Numa tentativa de blindar o seu regime contra as investidas externas e a dissidência interna, o Presidente da Venezuela, Nicolás Maduro, promoveu uma remodelação governamental que contemplou a substituição de 11 ministros e a mudança do vice-presidente. Para o lugar que pertencia ao moderado Aristóbulo Istúriz foi nomeado o governador de Aragua, Tareck El Aissami, antigo ministro do Interior e homem forte do aparelho de segurança, que segundo informou Maduro terá como missão “combater os criminosos e os terroristas da extrema-direita”.

As mudanças de ministros sugerem que o Governo está a preparar uma frente de choque antecipando um novo ano ainda difícil do que o anterior, em que a economia contraiu 5,7% e a crise política atingiu um novo auge, após as manobras da oposição para retirar Nicolás Maduro do poder, através de um referendo para revogar o seu mandato previsto pela Constituição.

Nesse contexto, a substituição do vice-presidente assume particular importância. O Conselho Nacional Eleitoral conseguiu estender as diferentes etapas de convocação do referendo, comprando tempo a Nicolás Maduro – e também ao chavismo. Com exercícios dilatórios junto da autoridade eleitoral e dos tribunais, o regime assegurou a sua continuidade pelo menos até 2019: mesmo que o referendo avance, e resulte na perda de mandato do Presidente, já não haverá lugar a novas eleições, passando o poder para o número dois até à realização das eleições no prazo previsto.

“O ano de 2017 será para a Venezuela o ano da contra-ofensiva vitoriosa, do crescimento e da expansão das forças produtivas do país”, afirmou Nicolás Maduro, durante uma cerimónia de apresentação de um plano bienal, transmitida em directo pelas cadeias nacionais, onde revelou o novo elenco governativo. “Vamos ganhar a batalha pelo direito à paz e vencer os grupos criminosos e terroristas da extrema-direita. Vamos iniciar o processo de libertação da violência criminosa, do tráfico de drogas e dos paramilitares”, acrescentou.

Curiosamente, sobre o novo vice-presidente, Tareck El Aissami, de 42 anos, recaem suspeitas de ligação ao narcotráfico. Advogado de formação, fez toda a sua carreira como quadro do Partido Socialista Unido da Venezuela (PSUV), tendo sido eleito para a Assembleia Nacional em 2005, passando depois pelo Governo de Hugo Chávez como ministro do Interior e da Justiça, até 2012, quando foi eleito governador do estado de Aragua (no Norte do país), com uma maioria de 55% dos votos.

== Material fornecido ==
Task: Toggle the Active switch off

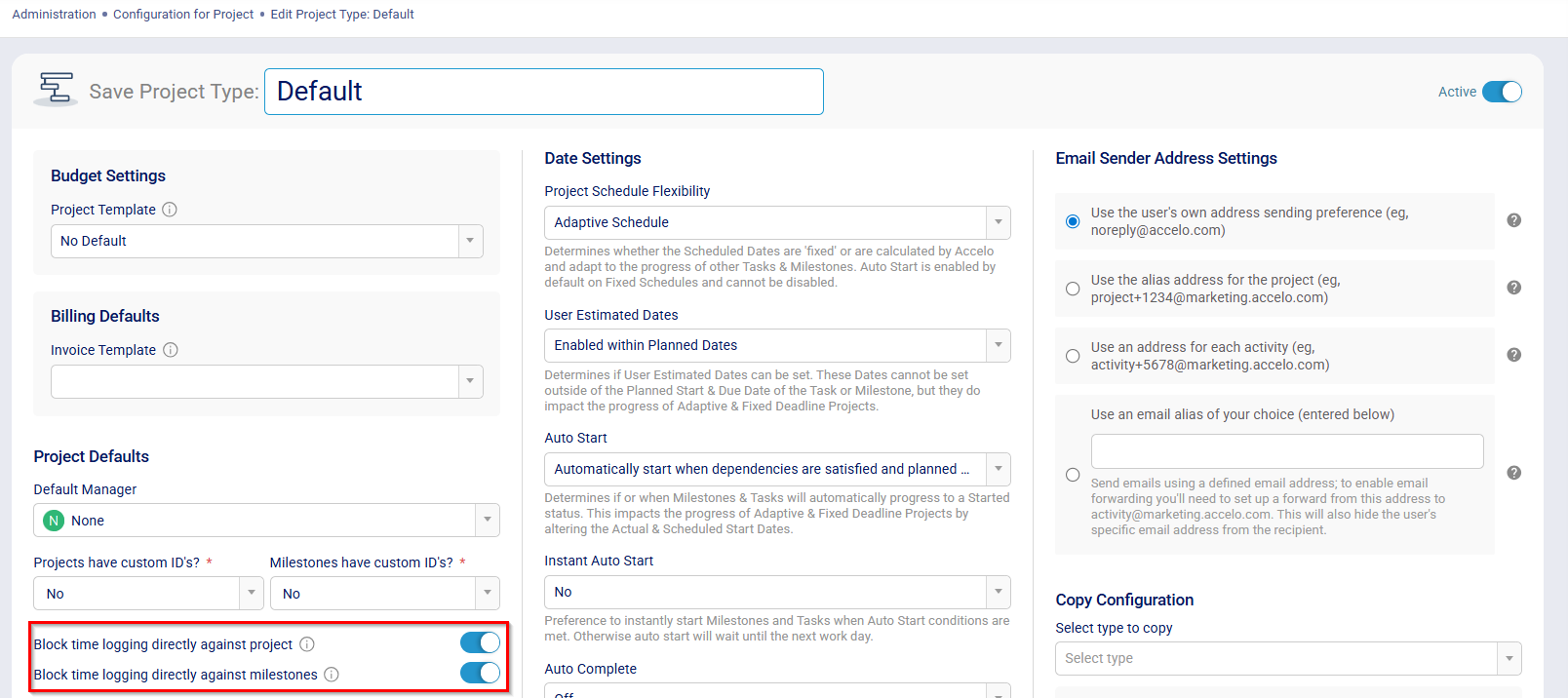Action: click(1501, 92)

* * *

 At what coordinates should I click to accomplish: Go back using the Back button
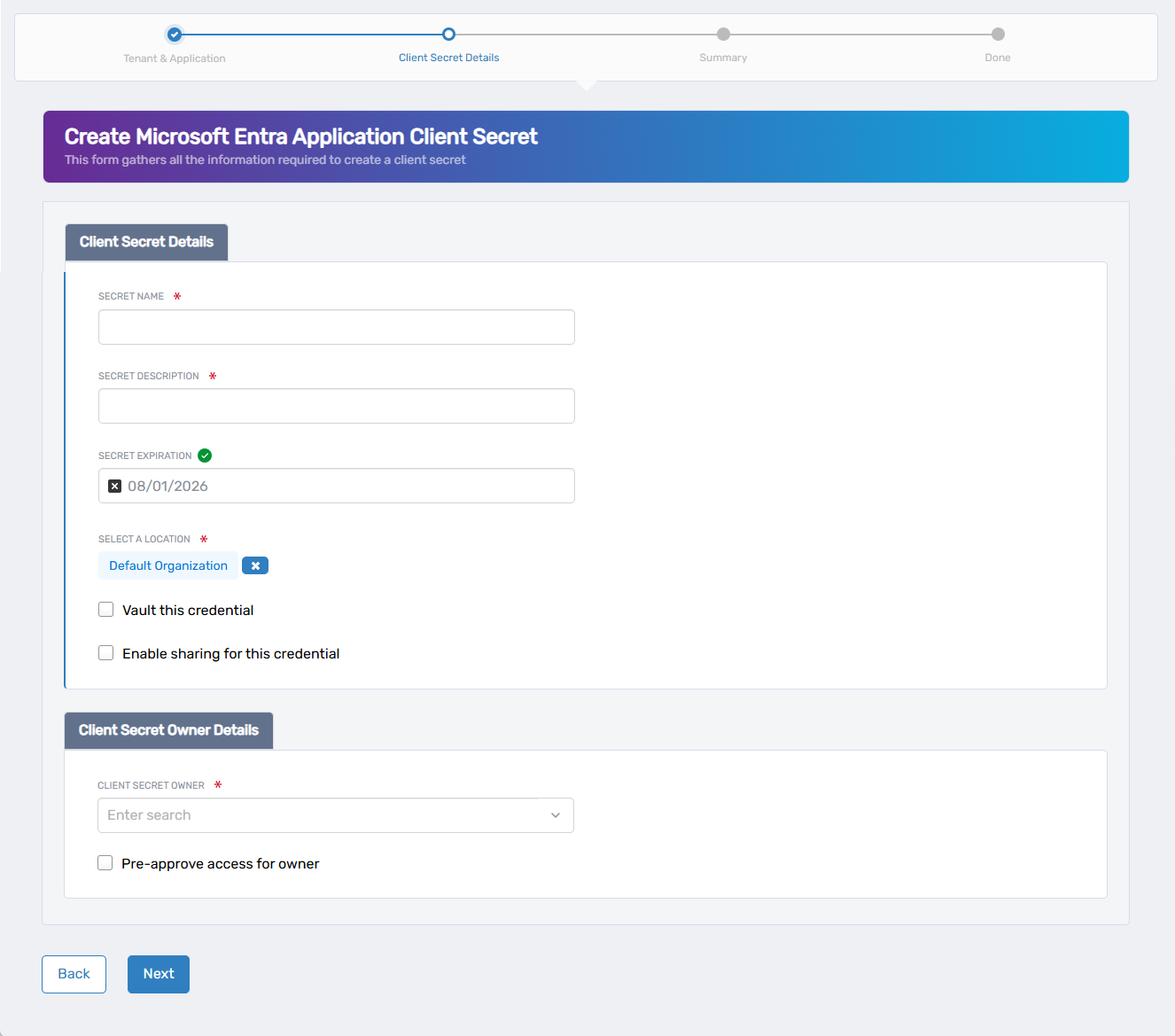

==

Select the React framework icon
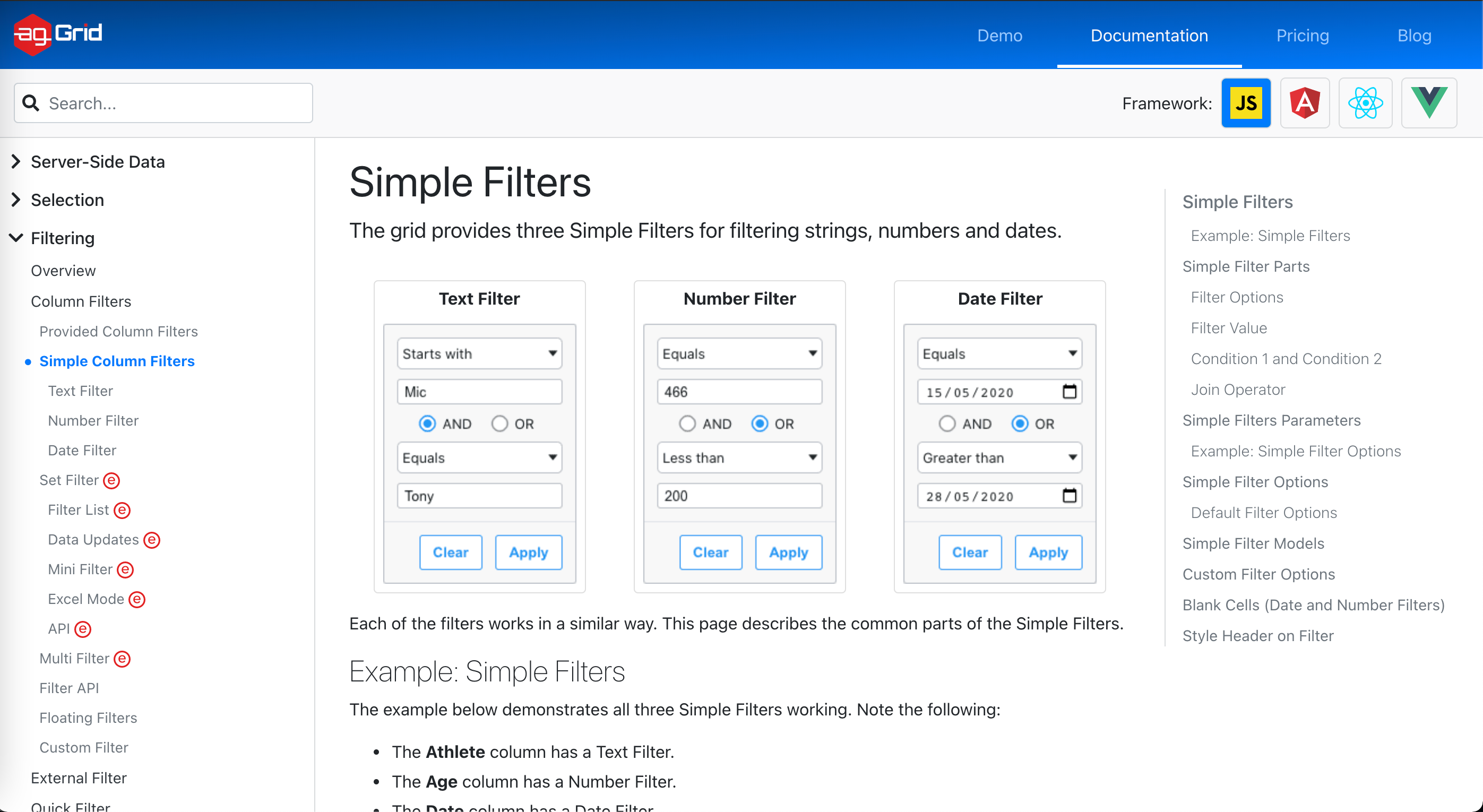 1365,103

== Instruções ==
1. Segundo o texto sobre a remodelação governamental na Venezuela, com que percentagem de votos foi Tareck El Aissami eleito governador de Aragua?
2. Enumere todas as pessoas que o texto sobre a remodelação governamental na Venezuela menciona pelo nome.
3. Prossiga, por favor, o texto sobre a remodelação governamental na Venezuela a partir do ponto em que termina.

== Respostas do exercício ==
1. Com 55% dos votos.

2. Nicolás Maduro, Aristóbulo Istúriz, Tareck El Aissami e Hugo Chávez.

3.
Tal como ele, os novos responsáveis políticos escolhidos por Maduro pertencem à linha mais ortodoxa do regime socialista bolivariano. “Maduro modificou o panorama político da Venezuela, rodeando-se de incondicionais para enfrentar um ano sombrio”, explicava o El País. O irmão de Hugo Chávez, Adán, foi chamado para a pasta da Cultura. A Educação ficou nas mãos de Elías Jaua, antigo professor universitário que foi ministro dos Negócios Estrangeiros e vice-presidente com Chávez. “Para os postos chave, escolheu as pessoas do seu círculo íntimo. É o madurismo a pôr a couraça para eliminar a dissidência interna”, disse o economista Asdrúbal Oliveros à BBC Mundo.

Ao anunciar a remodelação governamental – que afectou quase todos os ministérios, com excepção da Defesa e Negócios Estrangeiros – o Presidente não justificou a substituição do vice-presidente, Aristóbulo Istúriz, cuja nomeação, a 6 de Janeiro de 2016, foi vista como uma tentativa do regime de manter aberto um canal de comunicação com a oposição (Istúriz foi “despromovido” mas mantém-se no Governo, como ministro das Comunas).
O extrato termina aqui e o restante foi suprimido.